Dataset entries

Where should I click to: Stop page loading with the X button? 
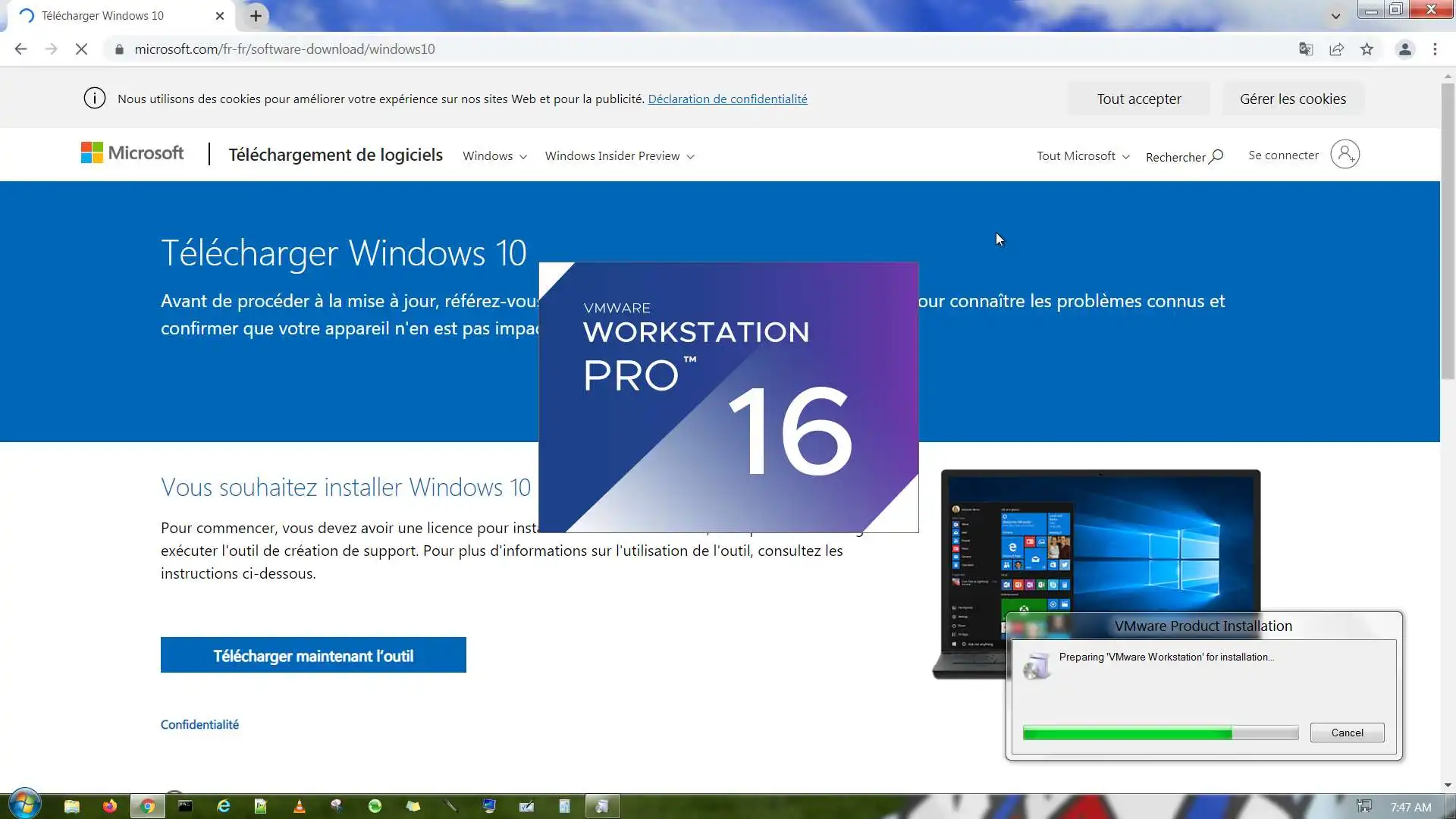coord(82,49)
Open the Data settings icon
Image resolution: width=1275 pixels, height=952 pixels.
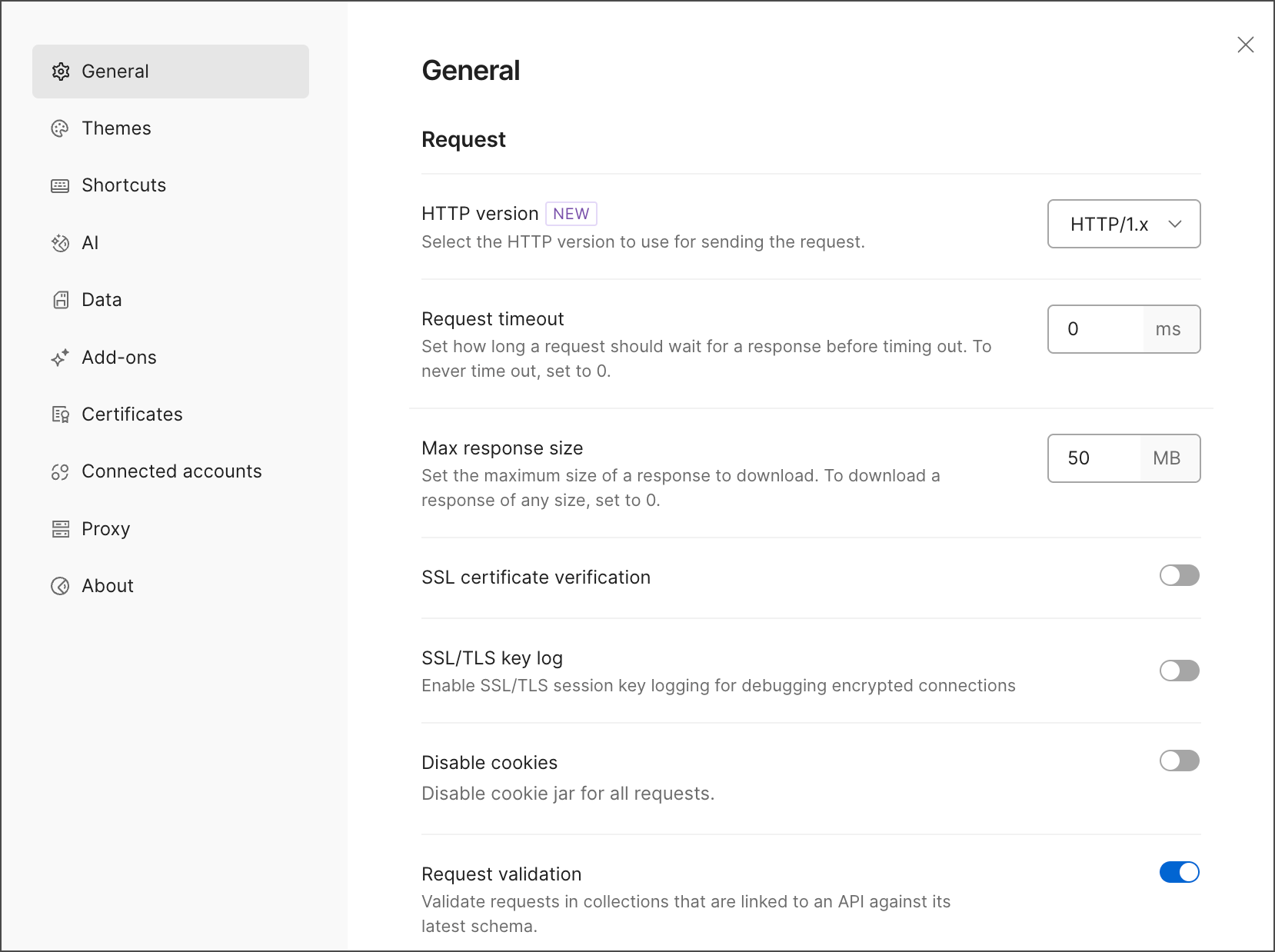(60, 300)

■ **Assignment**
Output every record exactly, minus the pictures.

■ **Result for this task**
Where should I click to: Stop page loading with the X button? 
coord(82,49)
Open the Data settings icon
Image resolution: width=1275 pixels, height=952 pixels.
(60, 300)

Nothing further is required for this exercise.